→ Quoted passage
+---+

# Where is Dr. Dave?



## MiamiAG (Jan 13, 2004)

Anyone know where Dr. Dave Heubert is these days?


----------



## hubbahubbahehe (Mar 29, 2004)

could you tell us who Dr. Dave?

His name sounds familiar...is he the soil expert?


----------



## Robert Hudson (Feb 5, 2004)

I think you mean Dave Huebert, from Canada who wrote "Water Plants 101" which is on my WEB site.


----------



## MiamiAG (Jan 13, 2004)

Hubba,

Robert is right, I meant Dr. Dave Heubert. Here's a link to his article on the Aquatic Gardener's Association website.


----------



## hubbahubbahehe (Mar 29, 2004)

you _did _ call him Dr. Dave Heubert... 

Did you find out where he is nowadays?


----------



## MiamiAG (Jan 13, 2004)

Hubba,

He's a Ph.D. No I have not been able to catch up with him. No idea where he is nowadays.


----------



## Robert Hudson (Feb 5, 2004)

Its spelled Huebert. Steve Pushak would know if anybody would. I believe they are friends. I have tried to get a hold of him myself, but gotten no answer. The last time I spoke to him by email was in 1999 when I got his permission to use his article.


----------

+---+

→ Provided material
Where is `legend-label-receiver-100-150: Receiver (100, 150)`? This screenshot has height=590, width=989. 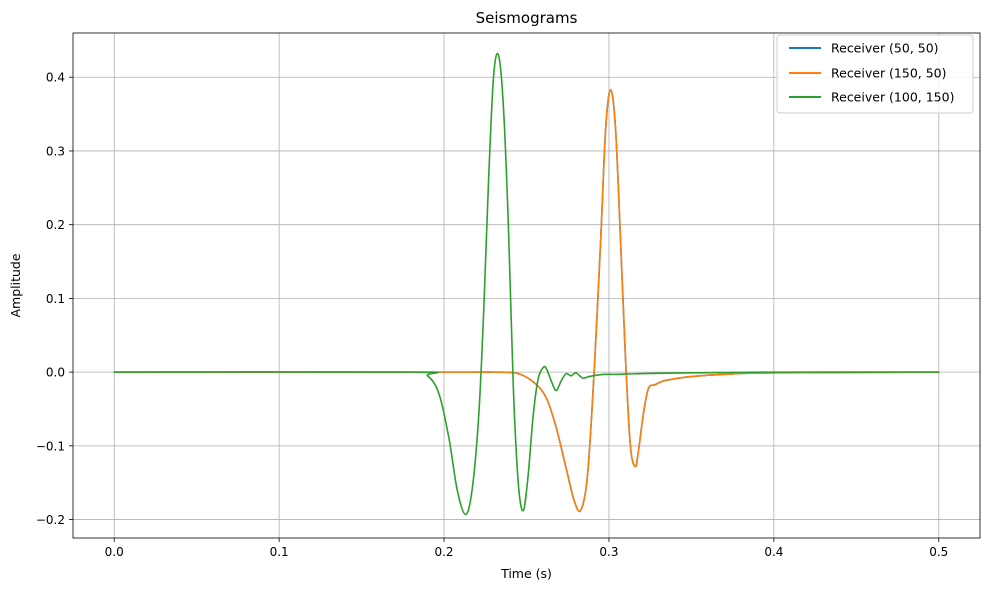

+---+

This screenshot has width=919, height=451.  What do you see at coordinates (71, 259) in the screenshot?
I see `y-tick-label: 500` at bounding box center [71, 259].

+---+

→ Tasks to perform
(1) Using the forum thread about Dr. Dave, explain in one to three sentences why Robert Hudson thinks Steve Pushak would know where Dave Huebert is.
(2) State whether each statement agrees with the forum thread about Dr. Dave, answering yes or no and quoting the deciding words of the thread: (a) Robert Hudson last corresponded with Dave Huebert by email in 1999. (b) MiamiAG has succeeded in reaching Dave Huebert. (c) The article "Water Plants 101" appears on Robert Hudson's website.
The rows play no part in this work.

→ Responses to the exercise
(1) Robert Hudson believes that Steve Pushak and Dave Huebert are friends. For that reason, he says Steve Pushak would know if anybody would.

(2)
(a) Yes: "The last time I spoke to him by email was in 1999"
(b) No: "No I have not been able to catch up with him."
(c) Yes: "which is on my WEB site"